1. A fire detection device for detecting fires in a monitored area, A detection space into which a first detection target caused by the aforementioned fire or a second detection target caused by something other than the aforementioned fire flows in, A labyrinth section for introducing a fluid containing the first or second detection target into the detection space, A detection unit for detecting the first detection target or the second detection target within the detection space, At least two physical quantity detection elements that detect humidity, The system includes an identification unit that identifies whether the detection unit detected the first detection target or the second detection target based on the detection results of the two physical quantity detection elements, The two physical quantity detection elements are arranged so as to face each other with the labyrinth section in between.

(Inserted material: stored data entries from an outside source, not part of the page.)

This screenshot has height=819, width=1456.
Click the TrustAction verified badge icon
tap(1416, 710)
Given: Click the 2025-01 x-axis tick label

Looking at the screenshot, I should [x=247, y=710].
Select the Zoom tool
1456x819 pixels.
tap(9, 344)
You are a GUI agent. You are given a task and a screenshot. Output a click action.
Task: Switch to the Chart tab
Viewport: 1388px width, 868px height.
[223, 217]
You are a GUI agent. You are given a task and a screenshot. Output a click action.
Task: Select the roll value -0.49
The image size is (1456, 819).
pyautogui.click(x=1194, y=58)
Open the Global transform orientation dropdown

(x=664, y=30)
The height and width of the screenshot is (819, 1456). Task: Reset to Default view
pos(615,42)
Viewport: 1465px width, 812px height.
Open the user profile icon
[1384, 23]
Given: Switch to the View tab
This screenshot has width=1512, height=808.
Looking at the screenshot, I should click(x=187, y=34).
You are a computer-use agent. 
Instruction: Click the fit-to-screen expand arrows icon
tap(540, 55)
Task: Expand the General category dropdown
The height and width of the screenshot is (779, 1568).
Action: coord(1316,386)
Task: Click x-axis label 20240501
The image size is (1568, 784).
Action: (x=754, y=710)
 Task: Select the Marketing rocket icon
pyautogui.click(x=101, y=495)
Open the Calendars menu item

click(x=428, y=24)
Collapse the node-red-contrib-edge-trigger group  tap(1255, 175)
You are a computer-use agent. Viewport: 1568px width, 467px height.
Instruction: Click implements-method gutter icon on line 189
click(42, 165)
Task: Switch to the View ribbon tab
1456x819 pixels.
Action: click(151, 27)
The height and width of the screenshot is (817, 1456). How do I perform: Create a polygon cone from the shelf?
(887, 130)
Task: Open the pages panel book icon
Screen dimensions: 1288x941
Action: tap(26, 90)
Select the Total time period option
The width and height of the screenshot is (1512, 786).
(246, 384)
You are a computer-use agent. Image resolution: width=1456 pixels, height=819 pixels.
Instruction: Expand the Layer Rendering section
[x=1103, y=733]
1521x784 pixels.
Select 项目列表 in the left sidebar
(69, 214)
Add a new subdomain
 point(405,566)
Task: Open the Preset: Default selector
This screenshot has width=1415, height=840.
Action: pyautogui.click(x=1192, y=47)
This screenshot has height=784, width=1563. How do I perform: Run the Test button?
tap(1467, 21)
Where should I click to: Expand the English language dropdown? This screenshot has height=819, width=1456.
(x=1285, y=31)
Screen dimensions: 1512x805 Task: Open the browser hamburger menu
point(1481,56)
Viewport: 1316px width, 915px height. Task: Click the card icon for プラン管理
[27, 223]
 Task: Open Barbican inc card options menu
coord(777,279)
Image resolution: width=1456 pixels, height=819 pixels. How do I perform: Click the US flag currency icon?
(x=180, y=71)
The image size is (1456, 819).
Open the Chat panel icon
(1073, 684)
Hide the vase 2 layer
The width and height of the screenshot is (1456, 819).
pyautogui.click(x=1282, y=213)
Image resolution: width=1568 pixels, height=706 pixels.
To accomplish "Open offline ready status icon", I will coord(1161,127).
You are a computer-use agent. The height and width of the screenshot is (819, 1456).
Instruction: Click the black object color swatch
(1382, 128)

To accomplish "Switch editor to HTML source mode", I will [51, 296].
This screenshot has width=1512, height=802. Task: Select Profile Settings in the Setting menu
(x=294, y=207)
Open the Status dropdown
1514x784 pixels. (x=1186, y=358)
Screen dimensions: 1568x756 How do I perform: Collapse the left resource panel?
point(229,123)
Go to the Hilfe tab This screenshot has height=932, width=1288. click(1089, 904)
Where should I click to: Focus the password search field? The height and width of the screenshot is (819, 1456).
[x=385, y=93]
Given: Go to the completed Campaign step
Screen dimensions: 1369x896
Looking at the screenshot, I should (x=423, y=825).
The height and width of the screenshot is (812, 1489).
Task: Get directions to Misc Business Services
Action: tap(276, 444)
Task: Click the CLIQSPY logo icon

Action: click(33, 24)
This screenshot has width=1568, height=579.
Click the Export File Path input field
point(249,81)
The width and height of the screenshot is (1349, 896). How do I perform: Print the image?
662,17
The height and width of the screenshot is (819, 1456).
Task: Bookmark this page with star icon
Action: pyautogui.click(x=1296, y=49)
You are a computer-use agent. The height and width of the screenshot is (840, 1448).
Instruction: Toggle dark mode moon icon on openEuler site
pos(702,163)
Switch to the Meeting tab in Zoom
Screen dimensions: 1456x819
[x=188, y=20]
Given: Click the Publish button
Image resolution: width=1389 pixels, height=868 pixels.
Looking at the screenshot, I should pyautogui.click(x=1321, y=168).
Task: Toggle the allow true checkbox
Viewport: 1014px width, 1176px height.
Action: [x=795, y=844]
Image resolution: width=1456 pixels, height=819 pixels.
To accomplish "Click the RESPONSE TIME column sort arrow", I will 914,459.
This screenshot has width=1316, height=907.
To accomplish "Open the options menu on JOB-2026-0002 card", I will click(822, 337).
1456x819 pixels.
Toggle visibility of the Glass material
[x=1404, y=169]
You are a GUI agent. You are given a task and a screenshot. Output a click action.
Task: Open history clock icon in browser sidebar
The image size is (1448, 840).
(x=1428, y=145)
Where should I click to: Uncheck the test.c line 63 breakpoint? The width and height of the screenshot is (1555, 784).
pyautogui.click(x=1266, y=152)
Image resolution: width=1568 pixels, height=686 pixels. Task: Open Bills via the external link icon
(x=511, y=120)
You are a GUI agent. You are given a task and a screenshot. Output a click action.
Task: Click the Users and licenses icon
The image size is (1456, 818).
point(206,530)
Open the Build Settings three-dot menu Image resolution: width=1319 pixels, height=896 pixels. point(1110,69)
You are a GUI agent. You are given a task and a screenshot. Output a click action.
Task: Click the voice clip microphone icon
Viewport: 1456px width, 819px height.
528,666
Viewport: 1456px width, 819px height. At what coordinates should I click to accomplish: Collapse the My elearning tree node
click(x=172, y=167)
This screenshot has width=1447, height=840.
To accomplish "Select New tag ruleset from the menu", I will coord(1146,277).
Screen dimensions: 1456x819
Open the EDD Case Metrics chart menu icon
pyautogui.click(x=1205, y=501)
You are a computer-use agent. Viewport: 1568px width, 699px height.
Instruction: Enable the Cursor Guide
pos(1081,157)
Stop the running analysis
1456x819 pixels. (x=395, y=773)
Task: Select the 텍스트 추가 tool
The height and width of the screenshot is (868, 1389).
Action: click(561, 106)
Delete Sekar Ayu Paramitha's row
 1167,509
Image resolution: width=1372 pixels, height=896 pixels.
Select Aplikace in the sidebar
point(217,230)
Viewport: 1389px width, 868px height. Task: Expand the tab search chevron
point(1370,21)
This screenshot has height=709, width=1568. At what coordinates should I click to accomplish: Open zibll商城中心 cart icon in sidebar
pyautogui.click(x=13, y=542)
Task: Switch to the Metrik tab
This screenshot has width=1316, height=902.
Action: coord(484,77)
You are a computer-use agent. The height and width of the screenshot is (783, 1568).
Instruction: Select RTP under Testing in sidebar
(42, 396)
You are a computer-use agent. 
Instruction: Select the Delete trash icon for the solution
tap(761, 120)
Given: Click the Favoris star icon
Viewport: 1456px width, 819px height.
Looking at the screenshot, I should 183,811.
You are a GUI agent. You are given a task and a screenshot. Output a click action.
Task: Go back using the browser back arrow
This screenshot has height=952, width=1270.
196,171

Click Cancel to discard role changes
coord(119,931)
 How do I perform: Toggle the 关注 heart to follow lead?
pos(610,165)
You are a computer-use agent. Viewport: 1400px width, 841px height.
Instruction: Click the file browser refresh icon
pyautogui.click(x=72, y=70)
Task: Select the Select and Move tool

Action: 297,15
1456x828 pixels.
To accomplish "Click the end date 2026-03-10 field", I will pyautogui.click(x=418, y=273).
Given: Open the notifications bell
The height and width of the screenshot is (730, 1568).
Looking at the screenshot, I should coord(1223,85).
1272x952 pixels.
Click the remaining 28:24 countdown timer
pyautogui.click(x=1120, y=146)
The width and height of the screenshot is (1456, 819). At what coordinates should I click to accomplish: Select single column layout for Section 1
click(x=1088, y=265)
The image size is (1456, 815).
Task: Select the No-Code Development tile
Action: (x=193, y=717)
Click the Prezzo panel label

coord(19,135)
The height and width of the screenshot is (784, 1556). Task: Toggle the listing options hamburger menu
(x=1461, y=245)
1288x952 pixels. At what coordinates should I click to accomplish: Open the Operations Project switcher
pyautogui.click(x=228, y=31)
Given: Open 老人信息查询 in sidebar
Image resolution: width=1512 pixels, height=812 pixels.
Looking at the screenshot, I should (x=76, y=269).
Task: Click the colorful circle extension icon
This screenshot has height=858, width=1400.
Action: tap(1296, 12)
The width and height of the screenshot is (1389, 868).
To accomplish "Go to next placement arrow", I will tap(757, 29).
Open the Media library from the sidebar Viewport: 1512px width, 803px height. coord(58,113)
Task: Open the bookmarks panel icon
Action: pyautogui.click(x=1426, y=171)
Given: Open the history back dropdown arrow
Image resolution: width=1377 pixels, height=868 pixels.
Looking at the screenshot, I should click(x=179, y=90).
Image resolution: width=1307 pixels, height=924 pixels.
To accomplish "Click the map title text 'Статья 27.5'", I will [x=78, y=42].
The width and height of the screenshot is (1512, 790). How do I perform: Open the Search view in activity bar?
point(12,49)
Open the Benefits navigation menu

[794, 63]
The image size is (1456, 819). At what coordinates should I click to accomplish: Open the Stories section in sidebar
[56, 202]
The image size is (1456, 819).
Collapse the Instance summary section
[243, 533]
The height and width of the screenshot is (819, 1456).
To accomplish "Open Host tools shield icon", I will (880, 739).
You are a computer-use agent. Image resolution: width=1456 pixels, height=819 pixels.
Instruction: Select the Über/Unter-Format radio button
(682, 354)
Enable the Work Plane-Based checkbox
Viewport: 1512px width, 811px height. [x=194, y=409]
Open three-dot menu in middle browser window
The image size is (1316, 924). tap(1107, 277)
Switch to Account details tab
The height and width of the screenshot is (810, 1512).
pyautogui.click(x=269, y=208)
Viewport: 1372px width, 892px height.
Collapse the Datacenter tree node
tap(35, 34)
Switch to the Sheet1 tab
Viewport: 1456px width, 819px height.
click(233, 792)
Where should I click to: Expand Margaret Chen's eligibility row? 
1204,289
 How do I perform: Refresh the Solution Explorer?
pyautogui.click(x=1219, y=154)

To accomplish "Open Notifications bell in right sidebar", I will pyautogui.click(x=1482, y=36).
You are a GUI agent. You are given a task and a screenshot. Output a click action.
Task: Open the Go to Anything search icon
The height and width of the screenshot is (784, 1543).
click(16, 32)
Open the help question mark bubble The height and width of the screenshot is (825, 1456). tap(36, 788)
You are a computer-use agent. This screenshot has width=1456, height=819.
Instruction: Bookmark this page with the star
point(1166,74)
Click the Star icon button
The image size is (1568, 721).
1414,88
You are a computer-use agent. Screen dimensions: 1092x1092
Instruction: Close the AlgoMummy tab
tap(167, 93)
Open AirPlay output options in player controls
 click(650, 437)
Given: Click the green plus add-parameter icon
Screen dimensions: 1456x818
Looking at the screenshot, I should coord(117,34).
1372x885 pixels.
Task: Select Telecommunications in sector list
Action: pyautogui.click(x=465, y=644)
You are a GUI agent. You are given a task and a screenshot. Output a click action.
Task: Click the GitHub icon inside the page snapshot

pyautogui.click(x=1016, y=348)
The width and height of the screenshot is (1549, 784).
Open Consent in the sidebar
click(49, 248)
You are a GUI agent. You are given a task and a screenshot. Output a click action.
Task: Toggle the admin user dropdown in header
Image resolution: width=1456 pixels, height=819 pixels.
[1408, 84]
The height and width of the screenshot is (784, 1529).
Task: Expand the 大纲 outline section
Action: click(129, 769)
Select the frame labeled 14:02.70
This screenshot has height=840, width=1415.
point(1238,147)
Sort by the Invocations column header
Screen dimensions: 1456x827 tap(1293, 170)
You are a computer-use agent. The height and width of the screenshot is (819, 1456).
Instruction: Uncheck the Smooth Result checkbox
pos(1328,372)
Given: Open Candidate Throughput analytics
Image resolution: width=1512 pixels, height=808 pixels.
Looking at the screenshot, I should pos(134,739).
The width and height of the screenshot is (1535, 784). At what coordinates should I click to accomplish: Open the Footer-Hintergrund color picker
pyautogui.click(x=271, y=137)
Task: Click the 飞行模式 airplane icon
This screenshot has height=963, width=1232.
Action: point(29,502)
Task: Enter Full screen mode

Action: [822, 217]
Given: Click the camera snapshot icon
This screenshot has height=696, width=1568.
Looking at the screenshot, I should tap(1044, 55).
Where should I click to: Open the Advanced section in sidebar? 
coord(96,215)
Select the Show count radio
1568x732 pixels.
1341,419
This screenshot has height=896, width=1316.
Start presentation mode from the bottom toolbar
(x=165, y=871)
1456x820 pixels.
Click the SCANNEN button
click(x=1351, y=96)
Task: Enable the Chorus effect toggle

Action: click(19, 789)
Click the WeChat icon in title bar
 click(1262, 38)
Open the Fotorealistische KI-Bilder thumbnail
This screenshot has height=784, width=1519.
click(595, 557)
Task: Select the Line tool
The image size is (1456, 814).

The fire detection device comprises an inner cover that covers the detection space from the front side of the fire detection device, The aforementioned inner cover is A protruding portion that extends from the base of the inner cover toward the front side, The system includes a stepped portion which is a stepped portion corresponding to the periphery of the aforementioned protruding portion, The labyrinth portion is provided on the front side of the protrusion and is in contact with the front side of the protrusion. The two physical quantity detection elements are arranged to face each other with the labyrinth portion, the stepped portion, and the protruding portion in between. Fire detection device.

2. The aforementioned protruding portion has an elliptical shape when viewed from the front side. The fire detection device according to claim 1.